What Plopper does now is not terribly rare in the realm of educational practice, particularly at the K-12 level, where it's commonly referred to as “project-based learning.” Such a method requires students to take on more complicated, multifaceted tasks that require them to deploy different skills (writing, analysis, and presentation, among others), often as members of a team.
This style of teaching and learning is hardly unknown in higher education. Group work is used widely across disciplines -- and forms of it were dismissed by the authors of the book Academically Adrift, who noted that students who studied in groups tended to show smaller learning gains compared to those who studied alone.
But Plopper has devised safeguards for that, which are rooted in how he designed and assesses his courses. After spending the first class of the semester outlining expectations, Plopper breaks the class into six groups of five students, and assigns a group of students the task of giving a presentation on the subject that is to be covered the next week. That is, they are required to teach the subject to their peers the first time they encounter it -- and they must determine what three learning outcomes they expect their fellow students to demonstrate.
Plopper points them to the relevant literature, including journals and a textbook, and the students must sort out what's important and what isn't -- and then grasp the details with enough clarity and complexity that they can convey them to the rest of the class. The final exam will include material that is relevant to the subjects they've covered, but will not be limited to what has been presented in class -- forcing students to read and think widely about the subject independently rather than turn up at class simply waiting to receive information.
Plopper also evaluates the students -- and they evaluate one another (which allows students to call out the slackers on group projects), according to a rubric he shares with them at the start of the semester, which is matched to the various facets of Bloom's Taxonomy. The approach forces Plopper and his students to think not just about the subject matter, but also about the process by which they have come to understand it, he said.
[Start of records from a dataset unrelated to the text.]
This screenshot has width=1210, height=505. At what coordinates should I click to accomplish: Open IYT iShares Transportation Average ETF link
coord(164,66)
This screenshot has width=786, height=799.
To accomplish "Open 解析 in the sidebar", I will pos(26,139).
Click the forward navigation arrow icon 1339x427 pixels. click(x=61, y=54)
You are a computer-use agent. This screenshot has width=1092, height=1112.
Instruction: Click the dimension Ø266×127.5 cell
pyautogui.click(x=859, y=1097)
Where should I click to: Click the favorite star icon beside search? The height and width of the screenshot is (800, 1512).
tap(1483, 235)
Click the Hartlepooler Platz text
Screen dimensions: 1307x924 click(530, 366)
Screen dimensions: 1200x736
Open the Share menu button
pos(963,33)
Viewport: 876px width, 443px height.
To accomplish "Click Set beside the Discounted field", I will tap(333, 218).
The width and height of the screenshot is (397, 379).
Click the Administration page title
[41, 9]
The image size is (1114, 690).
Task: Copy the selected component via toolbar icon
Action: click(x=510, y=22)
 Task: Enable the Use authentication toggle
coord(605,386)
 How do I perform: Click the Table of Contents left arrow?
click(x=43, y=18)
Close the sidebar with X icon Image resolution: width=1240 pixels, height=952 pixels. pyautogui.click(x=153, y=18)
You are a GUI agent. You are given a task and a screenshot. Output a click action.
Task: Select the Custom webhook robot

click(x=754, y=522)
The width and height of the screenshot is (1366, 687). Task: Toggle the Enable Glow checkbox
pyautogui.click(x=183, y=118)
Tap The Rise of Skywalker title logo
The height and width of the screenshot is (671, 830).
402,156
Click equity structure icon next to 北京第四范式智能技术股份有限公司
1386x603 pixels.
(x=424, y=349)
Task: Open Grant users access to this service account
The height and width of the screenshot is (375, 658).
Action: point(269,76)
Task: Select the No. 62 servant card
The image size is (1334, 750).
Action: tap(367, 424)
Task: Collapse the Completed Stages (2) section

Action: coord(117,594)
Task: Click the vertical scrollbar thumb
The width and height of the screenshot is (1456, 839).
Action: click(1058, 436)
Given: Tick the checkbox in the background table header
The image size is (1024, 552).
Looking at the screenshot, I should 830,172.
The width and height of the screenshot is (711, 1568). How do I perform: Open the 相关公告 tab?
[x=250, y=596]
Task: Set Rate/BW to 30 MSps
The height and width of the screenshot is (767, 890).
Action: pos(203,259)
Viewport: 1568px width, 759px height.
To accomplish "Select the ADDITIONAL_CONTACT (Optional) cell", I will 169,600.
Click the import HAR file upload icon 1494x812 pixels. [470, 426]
He also asks his students to conduct mock grant reviews, so that they gain experience about how ideas are judged and deemed worthy of funding.
While Plopper has been working on, refining and piloting his new method of teaching upper-level courses for the past four years, he has noted encouraging signs -- and risks.
He quantified how often his students demonstrated higher order thinking in their assignments, and saw that it spiked dramatically in the second year of his pilot, but he realized after reanalyzing his grading with a more critical eye that he had fallen prey to crediting his students for sophisticated contributions in class that they weren't truly demonstrating. He adjusted by using more specific, Bloom-related verbs in his assignments. In the third year of his pilot, the frequency of higher order thinking was lower than in the second year, but still far above where it had started (and it held steady from year three to year four).
Plopper said he also learned to become more explicit in leading his students to think at higher levels. It can be, he said, as simple as asking questions more effectively. For example, Plopper used to ask his students how they might carry out a project. The point of the assignment was to have them critique existing ideas and come up with new, innovative ways to tackle a problem. Instead, he said, his students simply scoped out three existing examples and replicated them.
Now he asks such questions differently, in ways for which there are fewer precedents that compel students to think about how they learn. An example, he said, was asking his students to think about a second edition of their textbook: what would go in it and why?